Ahora esas palabras me dolían más que nunca. ¿De verdad todas las mujeres estaban tan solas como yo?
Los días siguientes fueron una sucesión de rutinas agotadoras: cambiar pañales, dar el pecho cada dos horas, intentar dormir entre llantos y cólicos. Mi madre venía a veces desde Alcalá de Henares para ayudarme, pero no quería preocuparla demasiado. Ella ya había sufrido bastante con mi padre y sus ausencias.
Una tarde, mientras intentaba dormir a Lucas en brazos, sonó el timbre. Era Marta, mi vecina del tercero.
—¿Estás bien? —me preguntó al verme los ojos hinchados.
—No lo sé —le respondí sin poder evitar que se me quebrara la voz.
Marta se sentó conmigo y me escuchó sin juzgarme. Me contó que ella también había pasado por algo parecido cuando nació su hija. Me animó a pedir ayuda, a no callarme más.
Esa noche, cuando Alejandro por fin apareció —oliendo a cerveza y tabaco— no pude más.
—¿Dónde estabas? —le pregunté con rabia contenida.
—Con los chicos. Necesitaba despejarme —dijo encogiéndose de hombros.
—¿Y yo? ¿Y tu hijo? ¿No te importamos?
Alejandro me miró como si yo fuera una extraña.
—No sé si estoy preparado para esto —susurró.
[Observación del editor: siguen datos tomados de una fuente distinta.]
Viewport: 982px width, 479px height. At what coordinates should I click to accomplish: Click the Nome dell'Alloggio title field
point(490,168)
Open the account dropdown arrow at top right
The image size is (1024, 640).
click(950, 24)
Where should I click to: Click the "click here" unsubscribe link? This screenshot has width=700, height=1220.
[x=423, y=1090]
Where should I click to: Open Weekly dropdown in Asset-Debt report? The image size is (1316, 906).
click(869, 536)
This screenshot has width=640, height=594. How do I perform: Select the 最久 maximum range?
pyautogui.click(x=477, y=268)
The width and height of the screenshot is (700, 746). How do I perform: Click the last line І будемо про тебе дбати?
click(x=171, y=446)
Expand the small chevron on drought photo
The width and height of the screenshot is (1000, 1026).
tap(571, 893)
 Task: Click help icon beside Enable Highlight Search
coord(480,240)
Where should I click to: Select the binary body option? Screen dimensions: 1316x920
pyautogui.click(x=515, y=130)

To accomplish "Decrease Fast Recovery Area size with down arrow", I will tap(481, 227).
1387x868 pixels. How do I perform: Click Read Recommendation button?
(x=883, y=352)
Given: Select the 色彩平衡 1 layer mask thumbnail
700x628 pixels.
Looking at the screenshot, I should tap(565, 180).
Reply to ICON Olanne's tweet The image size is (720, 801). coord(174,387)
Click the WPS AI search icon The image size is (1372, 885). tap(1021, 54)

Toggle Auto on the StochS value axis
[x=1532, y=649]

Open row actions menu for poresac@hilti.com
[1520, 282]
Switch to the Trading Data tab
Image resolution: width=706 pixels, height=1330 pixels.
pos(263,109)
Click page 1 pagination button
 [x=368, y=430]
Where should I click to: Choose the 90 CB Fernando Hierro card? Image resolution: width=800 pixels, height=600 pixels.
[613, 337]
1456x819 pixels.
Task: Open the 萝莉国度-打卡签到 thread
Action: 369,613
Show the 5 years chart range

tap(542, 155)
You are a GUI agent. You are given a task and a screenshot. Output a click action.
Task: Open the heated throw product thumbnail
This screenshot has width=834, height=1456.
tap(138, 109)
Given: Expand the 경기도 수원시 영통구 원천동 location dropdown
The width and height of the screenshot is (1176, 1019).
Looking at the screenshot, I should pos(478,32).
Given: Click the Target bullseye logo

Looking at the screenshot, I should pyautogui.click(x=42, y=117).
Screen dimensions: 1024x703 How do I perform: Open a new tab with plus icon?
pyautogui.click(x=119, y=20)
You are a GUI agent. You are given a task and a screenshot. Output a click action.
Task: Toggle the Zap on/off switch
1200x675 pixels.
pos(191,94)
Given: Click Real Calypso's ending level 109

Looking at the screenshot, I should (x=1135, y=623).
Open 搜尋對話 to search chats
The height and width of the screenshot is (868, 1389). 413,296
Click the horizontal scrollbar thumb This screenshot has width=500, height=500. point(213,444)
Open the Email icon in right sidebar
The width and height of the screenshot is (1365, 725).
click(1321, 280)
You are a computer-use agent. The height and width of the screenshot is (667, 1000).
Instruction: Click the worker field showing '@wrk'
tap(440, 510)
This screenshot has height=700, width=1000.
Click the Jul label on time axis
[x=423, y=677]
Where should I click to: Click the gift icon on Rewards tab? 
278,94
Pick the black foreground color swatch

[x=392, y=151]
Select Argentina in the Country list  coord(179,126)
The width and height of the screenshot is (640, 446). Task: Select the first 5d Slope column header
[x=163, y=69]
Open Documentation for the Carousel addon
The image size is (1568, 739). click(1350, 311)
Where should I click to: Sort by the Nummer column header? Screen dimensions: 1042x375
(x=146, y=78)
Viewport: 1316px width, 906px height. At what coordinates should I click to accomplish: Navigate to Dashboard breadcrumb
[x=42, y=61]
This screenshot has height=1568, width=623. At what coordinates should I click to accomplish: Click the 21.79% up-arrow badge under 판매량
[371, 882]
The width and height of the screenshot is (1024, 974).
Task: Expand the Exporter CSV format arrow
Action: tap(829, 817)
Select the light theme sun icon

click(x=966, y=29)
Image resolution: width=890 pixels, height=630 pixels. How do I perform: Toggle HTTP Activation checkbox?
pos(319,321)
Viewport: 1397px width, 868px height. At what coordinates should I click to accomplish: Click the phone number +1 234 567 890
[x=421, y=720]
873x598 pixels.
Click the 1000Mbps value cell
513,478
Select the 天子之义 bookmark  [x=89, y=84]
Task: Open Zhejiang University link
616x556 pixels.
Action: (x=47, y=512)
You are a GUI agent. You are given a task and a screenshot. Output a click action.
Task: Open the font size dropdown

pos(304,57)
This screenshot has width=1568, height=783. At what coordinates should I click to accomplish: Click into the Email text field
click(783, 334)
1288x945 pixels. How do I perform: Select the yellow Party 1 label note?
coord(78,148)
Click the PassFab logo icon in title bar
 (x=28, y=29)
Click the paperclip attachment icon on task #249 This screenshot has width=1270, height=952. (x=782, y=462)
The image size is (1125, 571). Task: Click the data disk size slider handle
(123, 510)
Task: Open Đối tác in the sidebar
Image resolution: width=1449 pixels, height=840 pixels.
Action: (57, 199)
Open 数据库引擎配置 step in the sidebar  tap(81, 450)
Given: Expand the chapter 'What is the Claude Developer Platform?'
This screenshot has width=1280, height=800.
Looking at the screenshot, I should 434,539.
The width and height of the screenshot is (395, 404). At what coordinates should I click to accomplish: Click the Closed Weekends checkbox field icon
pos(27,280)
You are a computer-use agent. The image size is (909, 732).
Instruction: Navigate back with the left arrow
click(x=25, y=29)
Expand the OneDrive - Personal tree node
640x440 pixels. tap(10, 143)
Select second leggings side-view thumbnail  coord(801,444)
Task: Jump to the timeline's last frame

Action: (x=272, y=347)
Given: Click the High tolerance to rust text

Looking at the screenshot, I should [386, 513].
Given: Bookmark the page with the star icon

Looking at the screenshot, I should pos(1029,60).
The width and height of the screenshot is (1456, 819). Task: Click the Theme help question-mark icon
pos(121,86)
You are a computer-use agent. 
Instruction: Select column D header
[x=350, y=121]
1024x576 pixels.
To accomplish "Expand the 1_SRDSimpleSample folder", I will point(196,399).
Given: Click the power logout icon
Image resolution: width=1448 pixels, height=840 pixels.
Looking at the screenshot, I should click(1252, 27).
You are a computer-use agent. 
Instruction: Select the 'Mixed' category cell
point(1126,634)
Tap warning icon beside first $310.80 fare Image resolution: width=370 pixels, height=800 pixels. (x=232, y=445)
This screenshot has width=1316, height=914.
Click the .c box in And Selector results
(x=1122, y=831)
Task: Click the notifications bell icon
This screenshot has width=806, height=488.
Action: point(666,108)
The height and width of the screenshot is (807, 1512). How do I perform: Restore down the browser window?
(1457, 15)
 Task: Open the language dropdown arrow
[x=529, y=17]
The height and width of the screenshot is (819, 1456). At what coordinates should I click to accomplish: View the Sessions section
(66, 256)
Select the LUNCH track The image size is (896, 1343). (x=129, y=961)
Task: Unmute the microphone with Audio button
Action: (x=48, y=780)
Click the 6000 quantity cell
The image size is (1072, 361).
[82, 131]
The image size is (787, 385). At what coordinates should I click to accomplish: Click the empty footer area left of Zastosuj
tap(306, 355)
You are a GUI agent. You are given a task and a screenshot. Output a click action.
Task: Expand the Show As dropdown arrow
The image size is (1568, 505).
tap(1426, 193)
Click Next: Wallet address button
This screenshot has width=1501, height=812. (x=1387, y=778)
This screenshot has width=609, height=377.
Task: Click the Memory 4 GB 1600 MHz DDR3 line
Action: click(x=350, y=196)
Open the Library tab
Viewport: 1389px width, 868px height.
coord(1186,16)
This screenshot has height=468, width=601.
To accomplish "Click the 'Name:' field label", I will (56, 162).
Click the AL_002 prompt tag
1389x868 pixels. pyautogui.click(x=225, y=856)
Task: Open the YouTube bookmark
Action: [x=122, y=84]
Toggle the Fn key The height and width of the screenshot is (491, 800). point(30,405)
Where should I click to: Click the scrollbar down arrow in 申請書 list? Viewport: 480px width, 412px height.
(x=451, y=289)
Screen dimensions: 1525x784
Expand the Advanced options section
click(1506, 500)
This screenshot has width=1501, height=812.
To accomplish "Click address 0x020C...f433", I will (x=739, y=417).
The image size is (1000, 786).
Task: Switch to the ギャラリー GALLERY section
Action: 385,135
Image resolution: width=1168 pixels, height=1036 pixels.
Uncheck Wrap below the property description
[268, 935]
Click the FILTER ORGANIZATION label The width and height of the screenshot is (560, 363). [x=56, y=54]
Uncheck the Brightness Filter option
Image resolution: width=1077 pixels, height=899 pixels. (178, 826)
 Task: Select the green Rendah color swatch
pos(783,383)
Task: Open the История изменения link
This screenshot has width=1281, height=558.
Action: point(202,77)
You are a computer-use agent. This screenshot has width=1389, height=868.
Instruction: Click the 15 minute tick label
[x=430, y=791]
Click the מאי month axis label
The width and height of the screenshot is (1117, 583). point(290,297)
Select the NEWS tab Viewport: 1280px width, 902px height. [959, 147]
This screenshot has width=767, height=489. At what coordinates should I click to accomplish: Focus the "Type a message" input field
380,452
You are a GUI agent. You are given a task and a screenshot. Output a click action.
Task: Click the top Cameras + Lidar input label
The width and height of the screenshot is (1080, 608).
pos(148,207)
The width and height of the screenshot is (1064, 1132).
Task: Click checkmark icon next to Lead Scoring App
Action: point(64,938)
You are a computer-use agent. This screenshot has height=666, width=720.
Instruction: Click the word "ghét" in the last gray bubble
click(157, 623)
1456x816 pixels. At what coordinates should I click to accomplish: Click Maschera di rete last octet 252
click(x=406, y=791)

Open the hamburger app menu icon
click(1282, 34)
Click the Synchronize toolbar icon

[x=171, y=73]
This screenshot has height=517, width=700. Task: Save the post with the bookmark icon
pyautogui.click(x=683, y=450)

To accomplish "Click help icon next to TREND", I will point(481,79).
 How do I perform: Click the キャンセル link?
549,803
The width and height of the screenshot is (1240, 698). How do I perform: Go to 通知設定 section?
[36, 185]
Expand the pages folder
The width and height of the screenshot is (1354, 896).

Sentí cómo algo se rompía dentro de mí. No era solo decepción; era una mezcla de rabia, tristeza y miedo al futuro. ¿Cómo iba a criar a Lucas sola? ¿Cómo iba a explicarle algún día por qué su padre no estaba?
Las semanas pasaron y Alejandro cada vez venía menos a casa. Empecé a hacerme fuerte por necesidad: aprendí a pedir ayuda a mis amigas, a organizarme mejor, incluso a disfrutar de los pequeños momentos con Lucas. Pero cada vez que veía una pareja paseando con su bebé por el Retiro o escuchaba las risas de una familia en el parque, sentía una punzada de envidia y dolor.
Un día, mi madre me encontró llorando en la cocina.
—Carmen, hija, tienes que pensar en ti y en tu niño. No puedes esperar eternamente a alguien que no quiere estar —me dijo acariciándome el pelo.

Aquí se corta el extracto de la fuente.